End-to-end PrivacyFilter.redact() on a 122-character input with 4 PII spans: ~50–75 ms.

We don’t claim a cold-start speedup over transformers.js. Here’s why.

A meaningful “engine cold start” comparison would isolate parse + compile + first-inference cost from storage I/O, with the model bytes pre-loaded for every backend. We can’t do that cleanly: ORT-Web fetches model bytes inside a worker thread, which doesn’t see main-thread fetch overrides — to inject pre-loaded bytes there we’d need a Service Worker, which entangles the bench with browser plumbing more than the answer is worth.

What we can say:

  • textsift’s WebGPU init (cache hit, model on OPFS): 0.93 s end-to-end. See breakdown below.
  • transformers.js with default config + a 770 MB model: re-fetches every visit because the Cache API silently rejects payloads above its per-resource limit (QuotaExceededError). That’s a real user-visible cost in default config, but it’s a storage decision, not an engine one — a transformers.js user who plugs in an OPFS-backed adapter closes the gap.
  • The factual claim: “textsift caches large models persistently with no configuration”. Not a faster inference engine; a better-defaulted one.

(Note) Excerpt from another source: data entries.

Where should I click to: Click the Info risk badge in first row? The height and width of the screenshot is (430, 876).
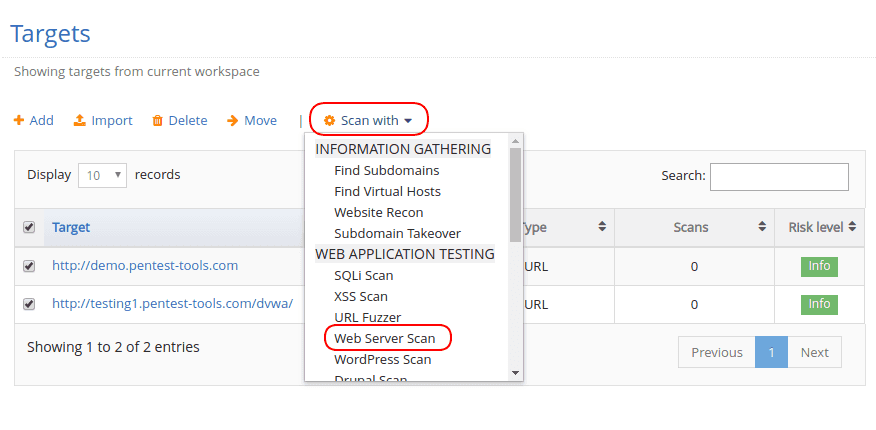tap(819, 266)
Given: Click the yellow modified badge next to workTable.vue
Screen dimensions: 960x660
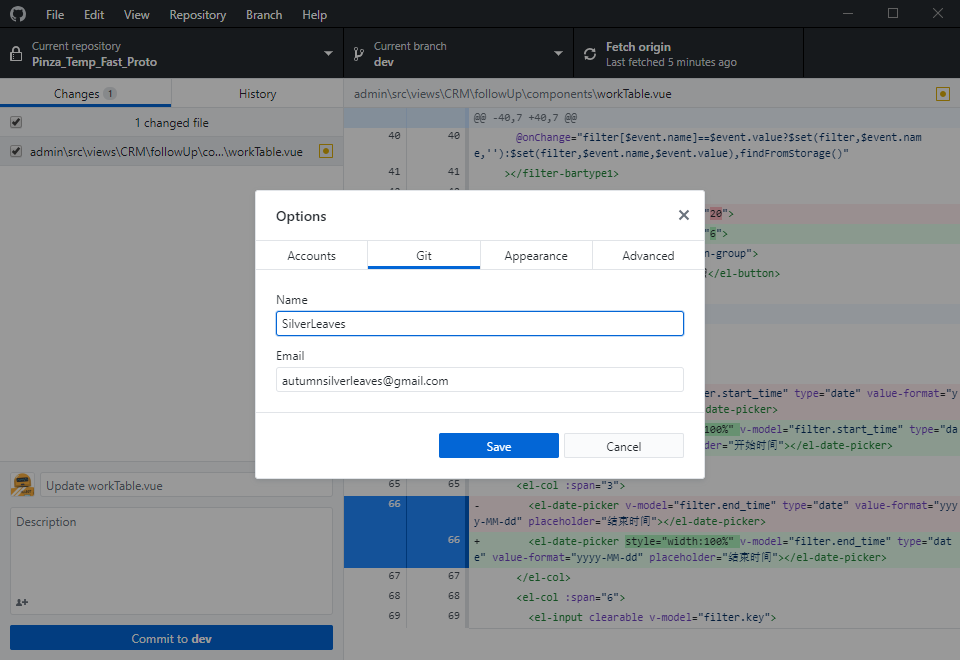Looking at the screenshot, I should tap(325, 150).
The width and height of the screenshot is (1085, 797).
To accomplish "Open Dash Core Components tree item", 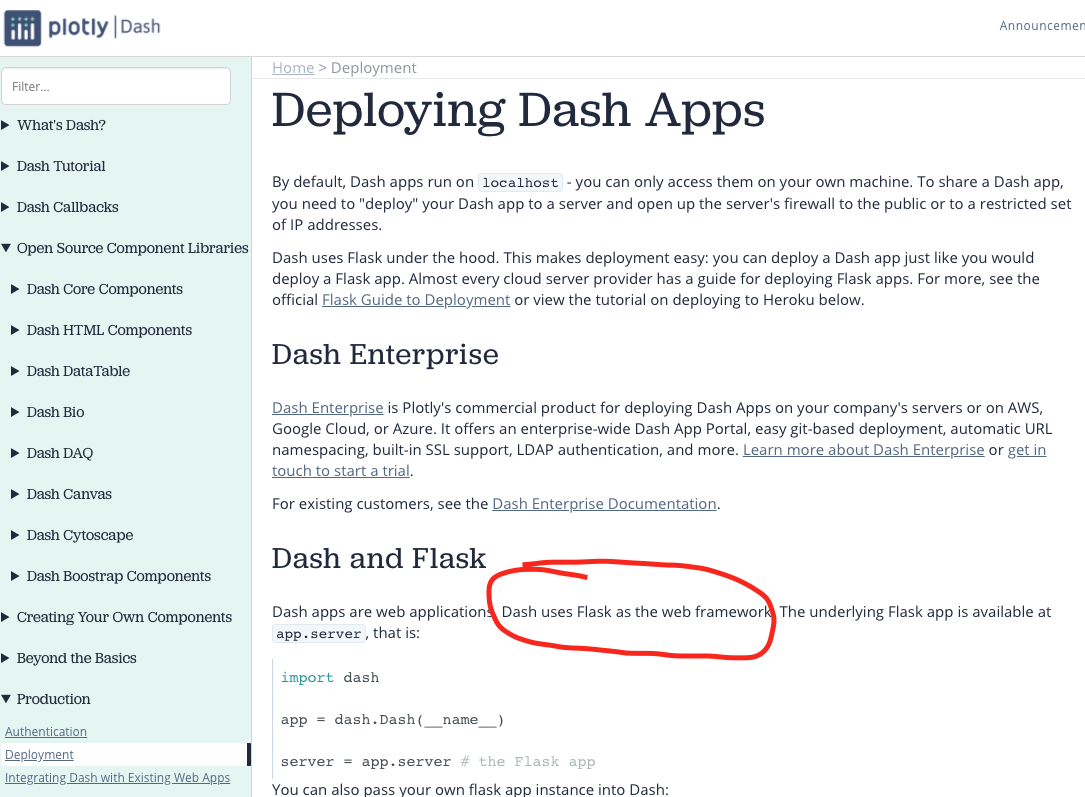I will point(104,289).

From tests/browser/webgpu-coldstart.spec.ts, second warmup:

StepCost
Adapter + device request0.20 s (Metal driver warm-up)
OPFS read (770 MB model)0.36 s
ONNX parse0.001 s
GPU buffer upload0.38 s
Pipeline compile (14 WGSL shaders, parallel)0.002 s
Total0.93 s

openai/privacy-filter reports F1 96% on PII-Masking-300k in OpenAI’s own evaluation. textsift doesn’t change the model — both backends produce byte-identical span output on the same input (tests/browser/smoke.spec.ts, webgpu-smoke.spec.ts). The detection accuracy is the model’s, not ours.

The forward-parity test (tests/browser/webgpu-forward.spec.ts) confirms argmax agrees on 32/32 tokens of a deterministic input, with logit RMS drift of 0.18 vs the WASM reference — fp16 rounding compounding across 8 transformer layers. Argmax (and downstream Viterbi + span output) is preserved.

EntryMinifiedGzipped (over the wire)
textsift/browser630 KB76 KB

Plus a 90 KB .wasm file loaded async (not in the JS bundle). The native entry (textsift bare import) ships zero bytes for browser bundlers — they only resolve the ./browser subpath.

Terminal window
npm install
npm run build
npx playwright test bench.spec.ts

First run downloads the 770 MB model to OPFS (~15 seconds), subsequent runs are cache-hit fast.